SalmonOnFinnCrisp · 09/12/2025 16:17

Workargument · 09/12/2025 15:11

We have one parking space so a pain when having guests, next to no storage and no space his parents could stay overnight (who live a couple of hours away). Also very minimal living space to be able to host. So he (fairly) argues all of those things would improve his life a lot

I think the language he uses sucks but he kind of has a point.

He hates his job...his home environment sucks... he isn't having a good time and he is expressing it really poorly.

On a full time £25k pa I would be amazed if your salary means you covers the cost of the 2 x childcare... Will going back FT actually being in more money?

I think

  • you need to establish if FT work actually increases your net income
  • he needs to look at changing job so he hates work less (i was in an awful job and changed for a pay cut this year)
  • you (plural) need to set up a budget and start savings goal for a bigger house
  • you should start decluttering on the 2 xdays off (sell it on vinted add it to a saving fund to buy storage solutions)
  • you (plural) buy some storage solutions as an interim solution and to keep the place more clutter free.
x12 · 09/12/2025 16:21

Money isn’t everything and the house would be less crowded.

Why would the house not change?

Devuelta81 · 09/12/2025 16:23

I have to say I think it is really wrong to suggest this is abuse, it really trivialises genuine financial abuse, which is horrendous. Unless there is a lot you haven't said here, this is a disagreement/problem that you need to negotiate together, but this is incredibly far from abuse.

x12 · 09/12/2025 16:23

I don’t think it’s unreasonable to work ft with your aged dc.

Life has become very expensive.

Christmascaketime · 09/12/2025 16:24

FaerieMay · 09/12/2025 16:17

Money isn’t everything and the house would be less crowded.

Depends who owns the house. If it’s his then op would need to leave and sort her own housing and bills.
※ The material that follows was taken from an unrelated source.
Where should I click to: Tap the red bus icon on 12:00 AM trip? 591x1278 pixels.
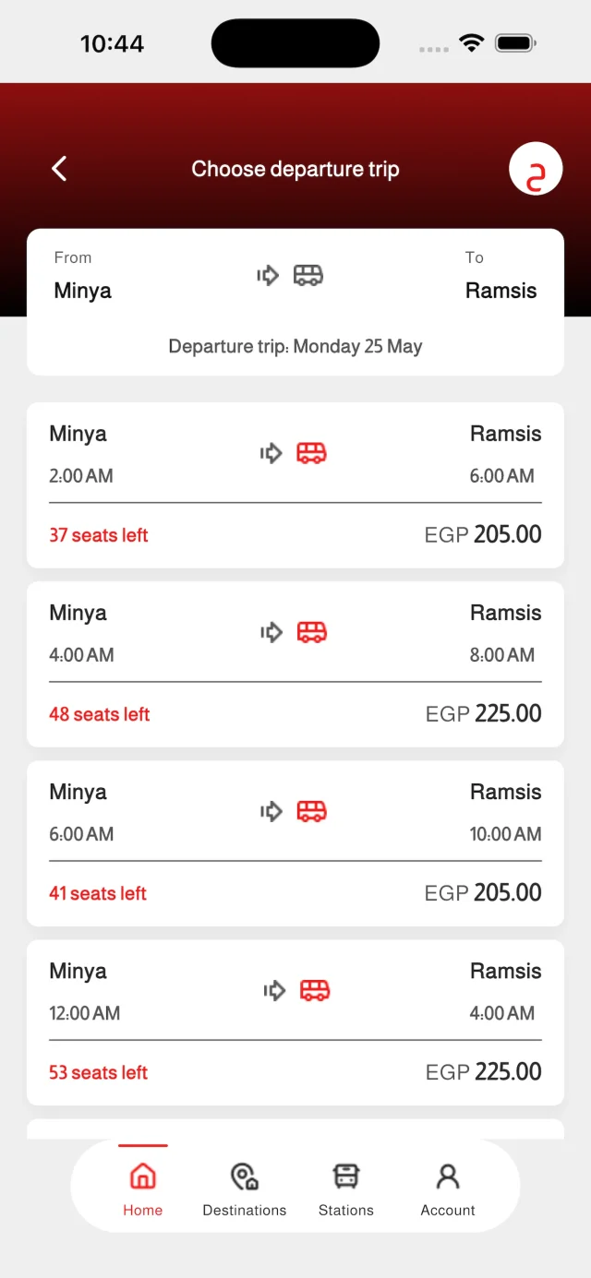tap(315, 990)
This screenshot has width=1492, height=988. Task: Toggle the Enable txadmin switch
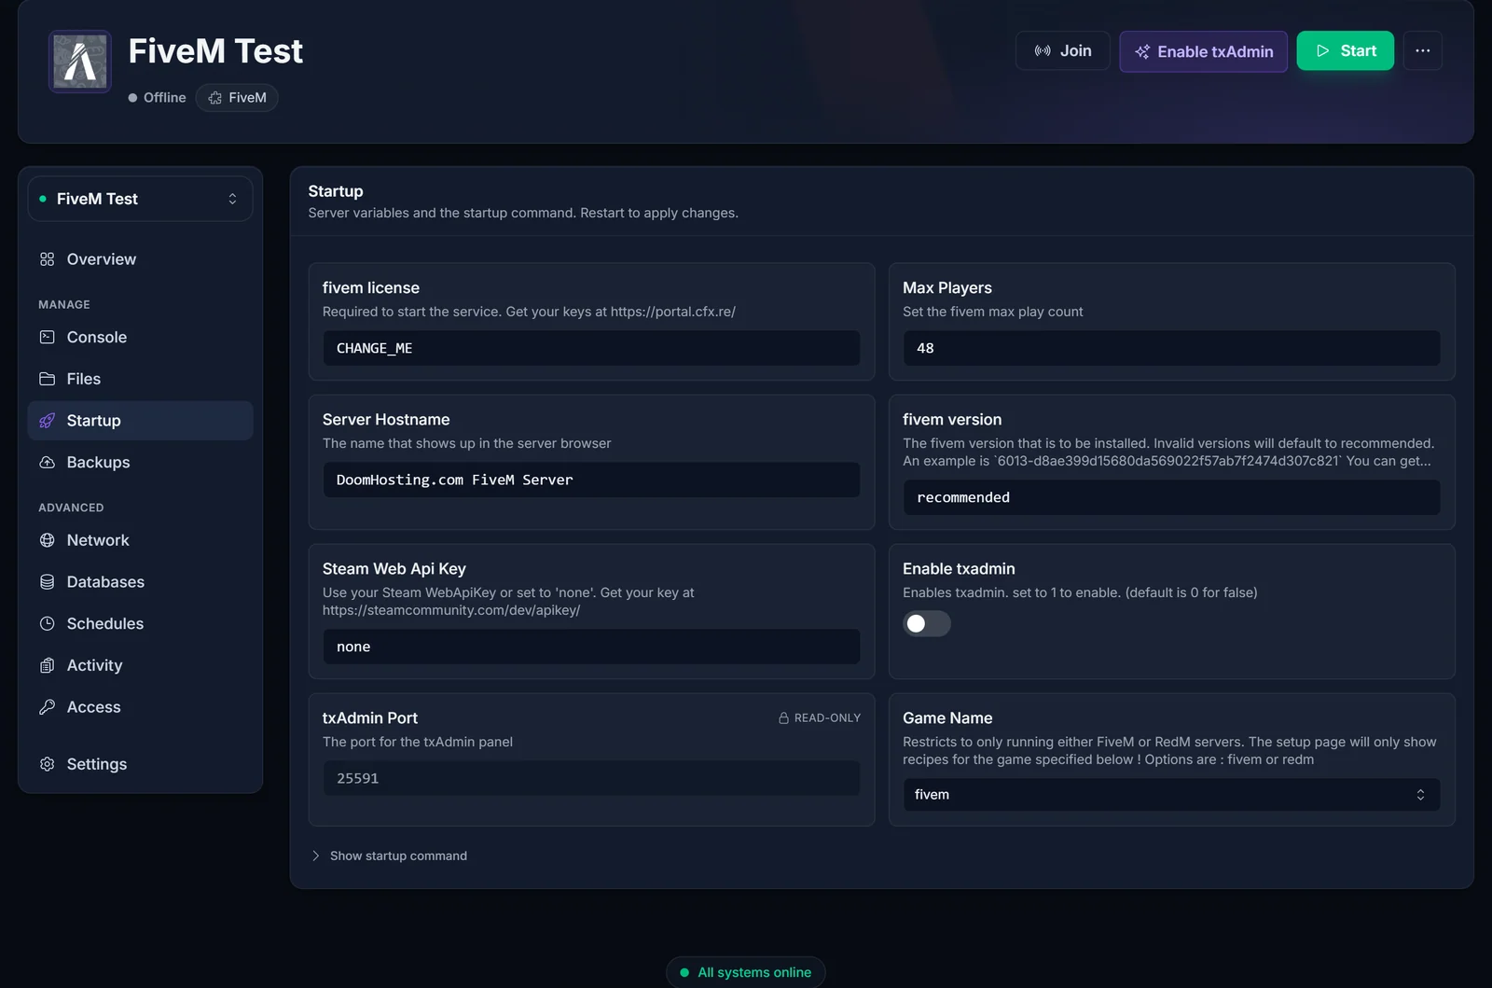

He’d just pay cm or nothing if they agree 50/50.

Coconutter24 · 09/12/2025 16:27

valhelen · 09/12/2025 15:16

I don’t think that’s fair. If I am paying half the bills, why shouldn’t I work however many hours I want?

But Op isn’t paying half the bills, she’s paying proportionally

Dinosaursare · 09/12/2025 16:27

No sorry but you are a team and one of your is struggling. DH took a huge pay cut to get a better quality of life so I work more now (2 days a week to 4). That's the way it is. I would start looking for a full time or 4 day a week job

Christmascaketime · 09/12/2025 16:29

Is there an option for you to retrain or upskill so you can aim for a more than min wage role.
He may feel differently if it’s just short term he’s subsidising you and there’s prospect of being able to move in a few years.

OneGreySeal · 09/12/2025 16:29

Workargument · 09/12/2025 14:32

My response to him is he knew full well before we had a baby that id not want to go back FT as I’d want to spend as much time as possible with DC yet he still was happy to go ahead

He sounds terrible.

Hankunamatata · 09/12/2025 16:31

Stop throwing 'abusive' about when its clearly not.